An essential ingredient in economic policymaking, from interest rates to government spending, is reliable data. But government officials, economists and other number crunchers in Britain are expressing deepening concern over a long-running issue with a data set used to understand a crucial area: the country’s jobs market.
For more than a year, the Office for National Statistics has been struggling to resolve fundamental issues with its Labor Force Survey, a monthly household study that is used to determine how many people in Britain are employed, as well as those who are not working and why.
The survey has suffered from a deep slump in response rates, a problem that got so bad that economists no longer fully trust the flagship jobs report. Instead, they piece together an economic picture using alternative data sources such as tax records and business surveys.
“It changes the game in terms of what I’m doing,” said Andrew Wishart, an economist at Berenberg Bank. “You have to spend a lot of time second-guessing the official statistics.”
Most economists believe that the nation’s official statistics agency has been underestimating Britain’s employment rate and overstating the problem of so-called economic inactivity, which measures how many people aren’t participating in the labor market.
Unreliable data on jobs
Over the years, fewer people have been picking up the phone to answer the Labor Force Survey. The problem reached a crisis point last year, and the Office for National Statistics took the unusual step of delaying the publication of its labor market report and suspended the use of the survey. For several months, the jobs report was based on an “experimental” data series using tax and benefits records.
^^^^^^^^^^^^^^^^
What this exercise asks
1) Quote the passage about Britain's jobs data, from the part that opens with the words containing "An essential ingredient" through the words "country’s jobs market.".
2) According to the passage about Britain's jobs data, what was the jobs report based on for several months after the survey was suspended?
3) Sum up the passage about Britain's jobs data in two sentences.

Dataset excerpt
^^^^^^^^^^^^^^^^
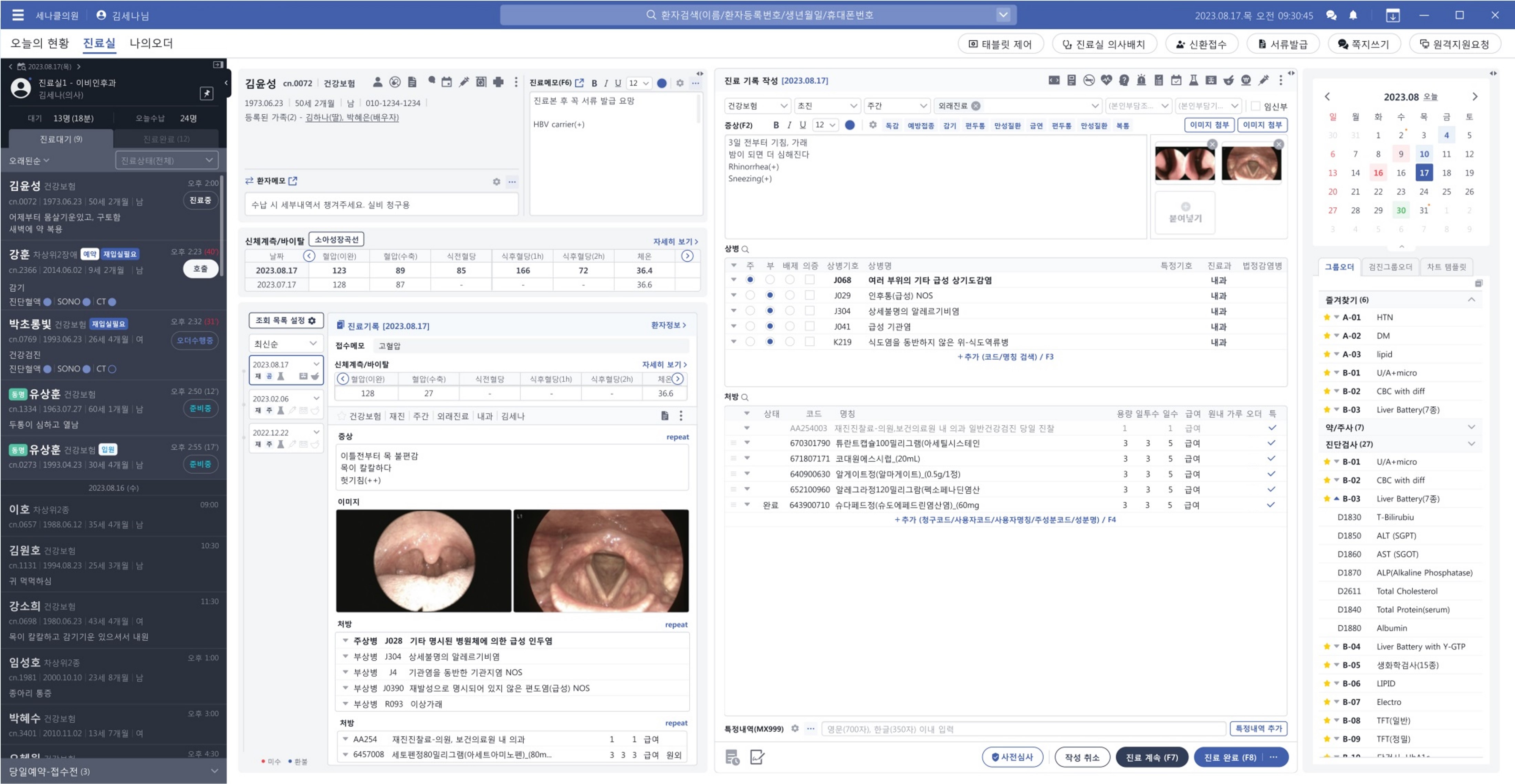This screenshot has height=784, width=1515.
Task: Open the font size 12 dropdown
Action: pyautogui.click(x=825, y=125)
^^^^^^^^^^^^^^^^
Set of answers
1)
An essential ingredient in economic policymaking, from interest rates to government spending, is reliable data. But government officials, economists and other number crunchers in Britain are expressing deepening concern over a long-running issue with a data set used to understand a crucial area: the country’s jobs market.

2) An "experimental" data series using tax and benefits records.

3) The Office for National Statistics has struggled for over a year with its Labor Force Survey, whose response rates have slumped so badly that economists no longer fully trust the jobs report and rely on other sources like tax records and business surveys. Most economists think the agency has been underestimating employment and overstating economic inactivity, and last year it delayed its labor market report and suspended the survey.